▶ REQUIRED WORK
Pictures stay out of the copy. Transcribe exactly, and only, the line with "You are a computer-use" through the last line of the entries below.

▶ Entries taken from a collection
═══

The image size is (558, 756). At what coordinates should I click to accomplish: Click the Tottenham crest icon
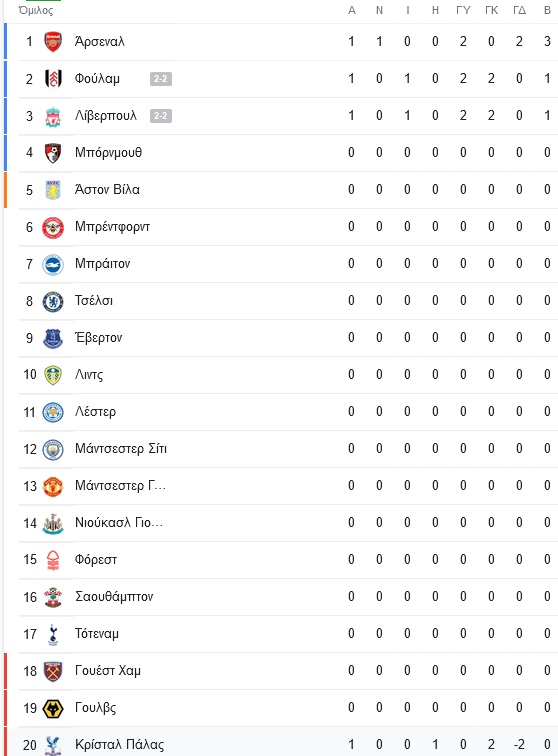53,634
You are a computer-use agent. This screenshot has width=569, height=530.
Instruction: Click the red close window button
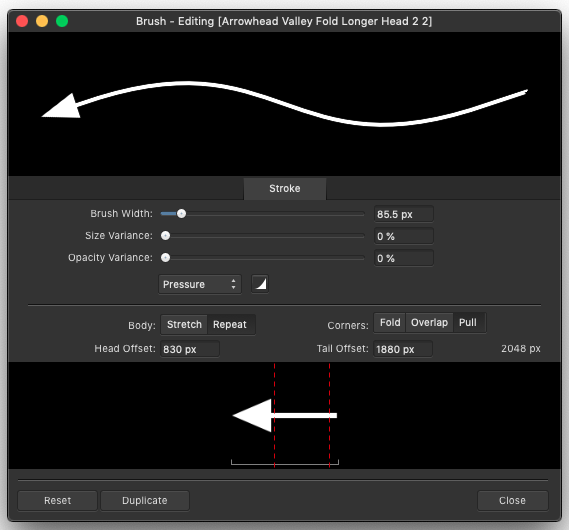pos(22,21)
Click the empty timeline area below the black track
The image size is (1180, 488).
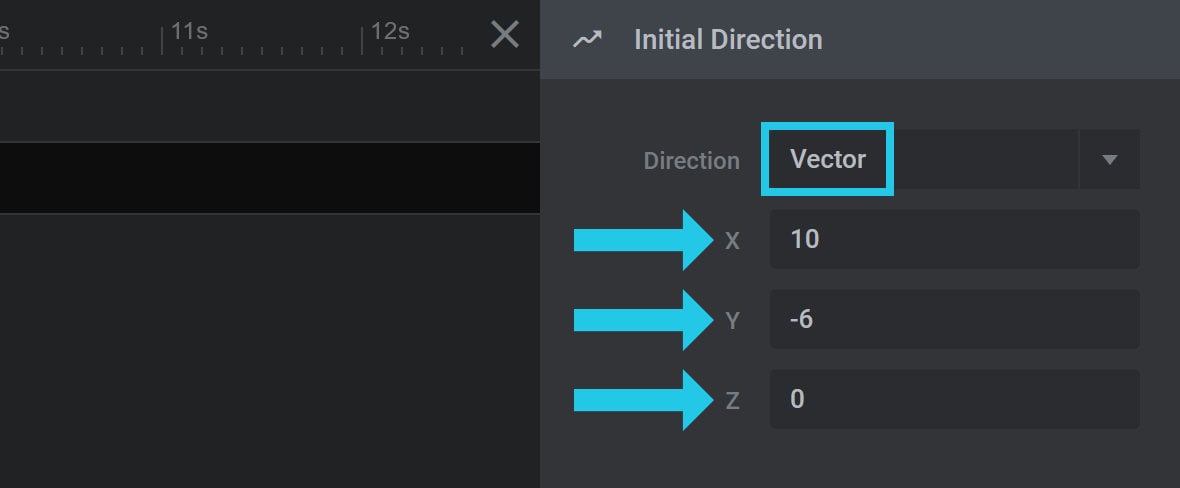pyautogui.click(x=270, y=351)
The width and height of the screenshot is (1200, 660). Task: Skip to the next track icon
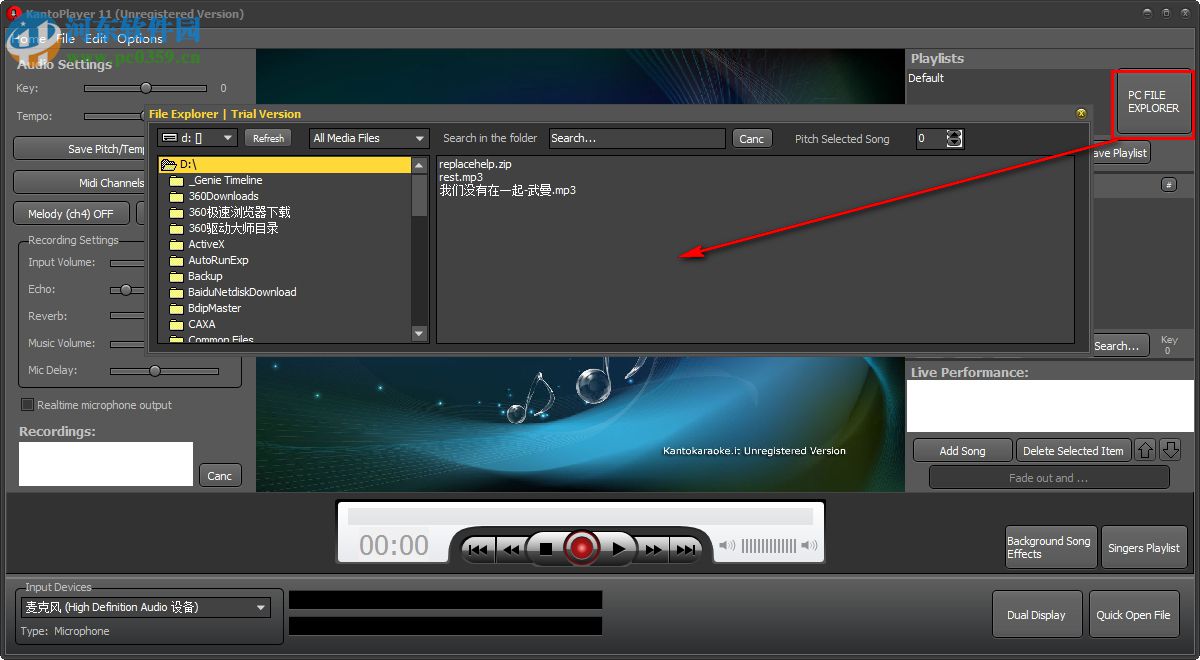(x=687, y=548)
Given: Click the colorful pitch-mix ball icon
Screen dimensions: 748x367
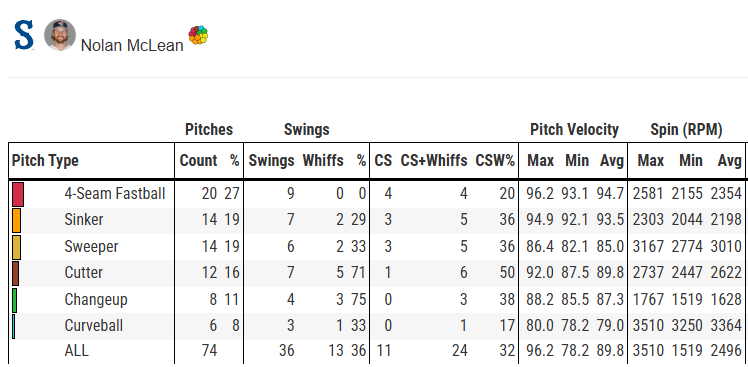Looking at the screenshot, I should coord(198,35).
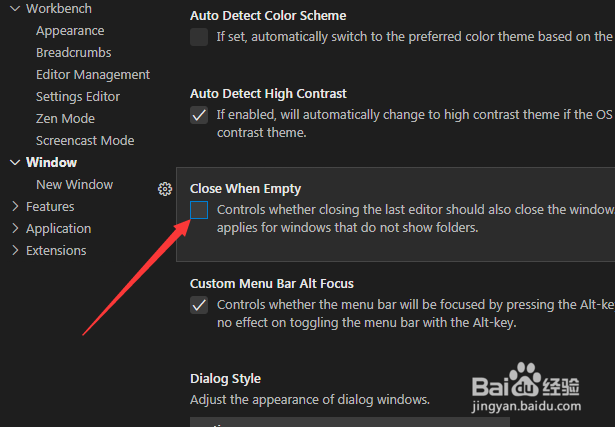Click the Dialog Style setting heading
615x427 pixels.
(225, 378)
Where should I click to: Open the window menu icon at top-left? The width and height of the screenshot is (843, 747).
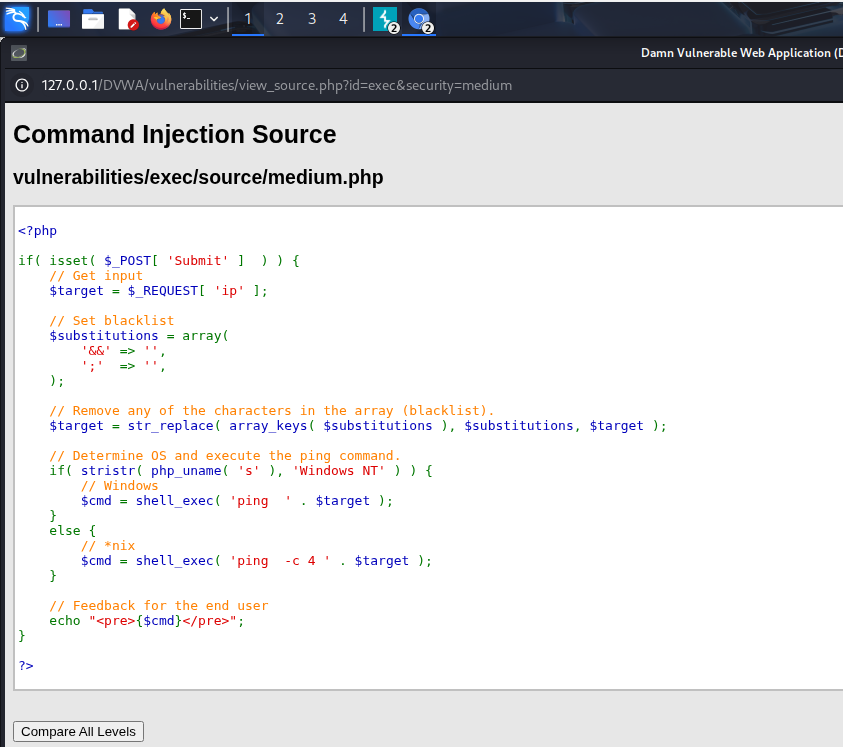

═══

▶ YOUR SOLUTION
You are a computer-use agent. This screenshot has width=569, height=530.
Instruction: Click the red close window button
pos(22,21)
Click the empty timeline area below the black track
The image size is (1180, 488).
pyautogui.click(x=270, y=351)
The width and height of the screenshot is (1200, 660). Task: Skip to the next track icon
(x=687, y=548)
Given: Click the colorful pitch-mix ball icon
Screen dimensions: 748x367
Looking at the screenshot, I should coord(198,35).
Click the Dialog Style setting heading
615x427 pixels.
(225, 378)
Where should I click to: Open the window menu icon at top-left? The width and height of the screenshot is (843, 747).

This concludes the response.